Mr Tatchell, the founder of gay pressure group OutRage!, took the microphone from Dr George Carey minutes into his sermon and started delivering his own message to the 2,000-strong congregation. Six fellow protesters held up placards behind him, reinforcing the anger expressed by Mr Tatchell about Dr Carey's attitude to lesbians and homosexuals.

The law under which Mr Tatchell was convicted, which has not been used for 30 years, makes it an offence to commit "riotous, violent or indecent behaviour" in any church building or burial ground. It has its origins in the Brawling Act 1551 which, as a first offence, banned any guilty party from church; cut off an ear for a second offence; cut off the other ear for a third and, in the fourth instance, branded his or her face.

The veteran left-winger Tony Benn was called yesterday as a character witness for Mr Tatchell, whom he has known since 1981. He introduced himself as someone confirmed in the Anglican faith, and proceeded to argue against the church's enjoyment of privileged protection against dissent. Mr Benn recalled an occasion when the former Archbishop of Canterbury, Lord Runcie, attended a meeting in a parish church in his constituency of Chesterfield to answer questions from the congregation about church law. "It is difficult to distinguish between his [an Archbishop of Canterbury's] role as a cleric and his role as a lawmaker - because he is both," he said.

The Labour MP added that sometimes it is necessary to break the law to get it changed, as indeed he had done on two occasions. "The evolution of the law has been much shaped by acts that have been illegal," he said. "Conscience stands above the law because conscience is God-made and law is man-made."

Mr Tatchell said later it had been difficult to challenge the "sweeping and draconian" law. "It seems from his summing up that the magistrate felt obliged to convict me on the basis of case law," he said.

"I have been found guilty in a court of law, but I do not regard myself as morally guilty of any crime."

The Secular Society called for the Act under which he was prosecuted to be abolished. Supporters include the actress Vanessa Redgrave, the author Ludovic Kennedy and the pop star Jimmy Somerville.

The Conservative MP Sir Patrick Cormack said: "It is a derisory fine but his behaviour was thoroughly outrageous and at least it has been recognised that that was the case."

In July, the 10-yearly meeting of Anglican bishops from around the world voted to continue the ban on the ordination of gay clergy.

Tony Benn, Podium,

Brave or Foolish?

Ivan Massow, of Massow Financial Services, which provides advice for gays and lesbians: "He is one of the best crusaders for gay rights.

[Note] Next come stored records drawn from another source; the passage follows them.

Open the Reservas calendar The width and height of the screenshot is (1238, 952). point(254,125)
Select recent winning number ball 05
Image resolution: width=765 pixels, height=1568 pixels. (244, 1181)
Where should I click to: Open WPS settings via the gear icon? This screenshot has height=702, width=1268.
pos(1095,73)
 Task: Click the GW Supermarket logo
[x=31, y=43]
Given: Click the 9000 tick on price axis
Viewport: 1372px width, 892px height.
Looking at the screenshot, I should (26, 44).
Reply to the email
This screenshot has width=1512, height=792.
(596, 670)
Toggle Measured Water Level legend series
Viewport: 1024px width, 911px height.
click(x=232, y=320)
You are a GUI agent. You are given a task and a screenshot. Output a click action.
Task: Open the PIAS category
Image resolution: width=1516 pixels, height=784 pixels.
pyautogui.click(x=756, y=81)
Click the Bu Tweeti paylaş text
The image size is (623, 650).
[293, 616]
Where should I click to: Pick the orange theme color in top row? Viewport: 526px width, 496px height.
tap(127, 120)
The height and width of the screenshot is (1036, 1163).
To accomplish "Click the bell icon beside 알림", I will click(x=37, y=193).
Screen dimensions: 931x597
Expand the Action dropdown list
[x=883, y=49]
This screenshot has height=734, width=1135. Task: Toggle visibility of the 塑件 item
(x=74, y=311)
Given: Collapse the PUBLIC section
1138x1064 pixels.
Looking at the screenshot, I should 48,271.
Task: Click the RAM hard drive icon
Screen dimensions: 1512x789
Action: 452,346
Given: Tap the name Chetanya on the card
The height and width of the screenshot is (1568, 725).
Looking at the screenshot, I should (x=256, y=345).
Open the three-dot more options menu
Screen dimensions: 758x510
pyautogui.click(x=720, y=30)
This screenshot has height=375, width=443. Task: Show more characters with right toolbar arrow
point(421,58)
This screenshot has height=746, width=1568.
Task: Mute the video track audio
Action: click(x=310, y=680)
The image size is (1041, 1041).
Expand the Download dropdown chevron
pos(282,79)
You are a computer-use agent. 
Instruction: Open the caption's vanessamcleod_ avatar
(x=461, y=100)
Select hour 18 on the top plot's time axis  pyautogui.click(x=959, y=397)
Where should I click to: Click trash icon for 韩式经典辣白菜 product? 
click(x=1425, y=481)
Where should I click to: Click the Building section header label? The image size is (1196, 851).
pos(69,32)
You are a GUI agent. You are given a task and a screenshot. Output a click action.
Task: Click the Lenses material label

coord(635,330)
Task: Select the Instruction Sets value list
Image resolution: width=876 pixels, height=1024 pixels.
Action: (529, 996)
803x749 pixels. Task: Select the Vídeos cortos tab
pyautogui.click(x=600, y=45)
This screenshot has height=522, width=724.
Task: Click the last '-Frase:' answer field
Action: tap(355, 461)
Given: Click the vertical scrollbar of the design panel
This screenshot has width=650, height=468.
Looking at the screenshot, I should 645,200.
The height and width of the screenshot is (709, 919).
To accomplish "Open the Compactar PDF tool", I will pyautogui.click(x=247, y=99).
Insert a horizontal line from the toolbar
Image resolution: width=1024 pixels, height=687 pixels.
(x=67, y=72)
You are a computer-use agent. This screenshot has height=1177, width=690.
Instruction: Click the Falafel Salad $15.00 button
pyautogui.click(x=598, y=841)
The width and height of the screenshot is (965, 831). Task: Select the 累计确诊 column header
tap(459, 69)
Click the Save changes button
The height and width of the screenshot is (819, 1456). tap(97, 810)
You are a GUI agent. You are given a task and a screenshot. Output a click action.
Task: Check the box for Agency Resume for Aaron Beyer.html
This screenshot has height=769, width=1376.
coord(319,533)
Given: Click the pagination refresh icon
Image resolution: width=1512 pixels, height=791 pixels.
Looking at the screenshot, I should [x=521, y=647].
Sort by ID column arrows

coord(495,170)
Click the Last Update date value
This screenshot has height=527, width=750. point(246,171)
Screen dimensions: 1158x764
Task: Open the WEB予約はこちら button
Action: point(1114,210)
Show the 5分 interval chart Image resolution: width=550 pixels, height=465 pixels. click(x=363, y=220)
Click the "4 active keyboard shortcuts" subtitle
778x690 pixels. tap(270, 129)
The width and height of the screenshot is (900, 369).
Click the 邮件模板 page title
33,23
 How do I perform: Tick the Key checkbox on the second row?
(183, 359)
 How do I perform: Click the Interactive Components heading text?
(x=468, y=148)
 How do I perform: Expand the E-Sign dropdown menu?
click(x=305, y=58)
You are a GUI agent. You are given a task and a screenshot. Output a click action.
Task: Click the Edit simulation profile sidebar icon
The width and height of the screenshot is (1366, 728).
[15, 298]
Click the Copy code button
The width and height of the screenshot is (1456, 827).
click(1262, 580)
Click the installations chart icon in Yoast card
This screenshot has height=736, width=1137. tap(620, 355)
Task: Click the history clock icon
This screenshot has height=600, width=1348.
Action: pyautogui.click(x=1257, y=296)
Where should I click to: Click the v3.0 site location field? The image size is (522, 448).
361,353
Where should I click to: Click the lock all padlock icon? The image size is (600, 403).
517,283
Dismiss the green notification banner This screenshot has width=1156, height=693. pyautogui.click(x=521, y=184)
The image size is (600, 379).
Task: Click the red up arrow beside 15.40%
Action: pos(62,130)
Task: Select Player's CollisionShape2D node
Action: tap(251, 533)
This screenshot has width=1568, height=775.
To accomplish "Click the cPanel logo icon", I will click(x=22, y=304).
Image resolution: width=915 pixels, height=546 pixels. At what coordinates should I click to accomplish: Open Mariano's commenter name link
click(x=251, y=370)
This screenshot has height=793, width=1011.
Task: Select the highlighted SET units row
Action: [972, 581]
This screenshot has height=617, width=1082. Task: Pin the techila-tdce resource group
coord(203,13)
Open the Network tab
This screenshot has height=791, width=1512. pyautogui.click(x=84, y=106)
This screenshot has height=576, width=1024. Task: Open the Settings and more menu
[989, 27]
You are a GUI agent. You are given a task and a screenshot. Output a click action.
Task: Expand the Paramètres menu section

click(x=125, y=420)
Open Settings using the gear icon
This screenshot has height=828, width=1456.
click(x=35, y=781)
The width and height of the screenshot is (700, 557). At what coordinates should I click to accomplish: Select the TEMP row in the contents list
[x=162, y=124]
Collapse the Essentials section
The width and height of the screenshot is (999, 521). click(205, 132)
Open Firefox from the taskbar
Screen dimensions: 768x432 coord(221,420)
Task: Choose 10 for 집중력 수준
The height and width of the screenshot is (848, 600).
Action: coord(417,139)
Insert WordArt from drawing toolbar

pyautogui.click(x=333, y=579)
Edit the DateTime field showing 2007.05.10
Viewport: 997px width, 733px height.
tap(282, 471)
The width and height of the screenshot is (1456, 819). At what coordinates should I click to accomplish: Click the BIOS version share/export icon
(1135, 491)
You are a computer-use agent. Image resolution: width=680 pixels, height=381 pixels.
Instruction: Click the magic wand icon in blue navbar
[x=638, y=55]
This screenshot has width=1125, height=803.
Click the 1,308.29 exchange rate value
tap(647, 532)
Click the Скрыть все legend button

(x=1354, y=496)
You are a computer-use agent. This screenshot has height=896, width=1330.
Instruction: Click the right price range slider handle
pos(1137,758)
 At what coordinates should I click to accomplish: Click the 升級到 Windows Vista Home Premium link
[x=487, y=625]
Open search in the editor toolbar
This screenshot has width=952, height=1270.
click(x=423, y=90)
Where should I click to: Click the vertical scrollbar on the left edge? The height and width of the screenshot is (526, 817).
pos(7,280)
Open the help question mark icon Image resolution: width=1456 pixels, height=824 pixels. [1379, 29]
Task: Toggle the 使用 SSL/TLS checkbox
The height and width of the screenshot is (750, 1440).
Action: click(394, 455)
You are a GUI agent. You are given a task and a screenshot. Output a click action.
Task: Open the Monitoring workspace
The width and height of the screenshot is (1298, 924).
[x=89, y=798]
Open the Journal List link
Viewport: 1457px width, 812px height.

He is hated by straights and almost as much by gays. We need people like Peter Tatchell to push these issues forward."

Matthew Parris, journalist: "Brave but misguided. I admire him. Every movement needs all types. Some of the women who threw themselves under carriages probably went about it the wrong way. I don't agree with his methods but it takes all types."

Paul Burston, gay editor of Time Out and author of Queen's Country: "I don't always hold with everything Peter does, but I think that the way this case has evolved is absurd - that the propriety of a church service is more important than the civil liberties of a group of people."

Simon Fanshawe, writer and broadcaster: "It puts me in a difficult position. I admire someone who gets off their tush and does something but I often think the things he does are so misguided, totally. Peter thinks to draw attention is enough, but it isn't."

Michael Cashman, actor and gay rights campaigner: "Peter is a heroic campaigner. No one can doubt his courage or conviction. I have reservations about the law under which he has been charged as it could ... prevent free speech and expression."

Angela Mason, executive director of Stonewall: "Peter has been campaigning for many years and he is very good at it. He also has great personal integrity, intellect and honesty. We don't always see eye to eye - but no one can doubt his ability as a campaigner."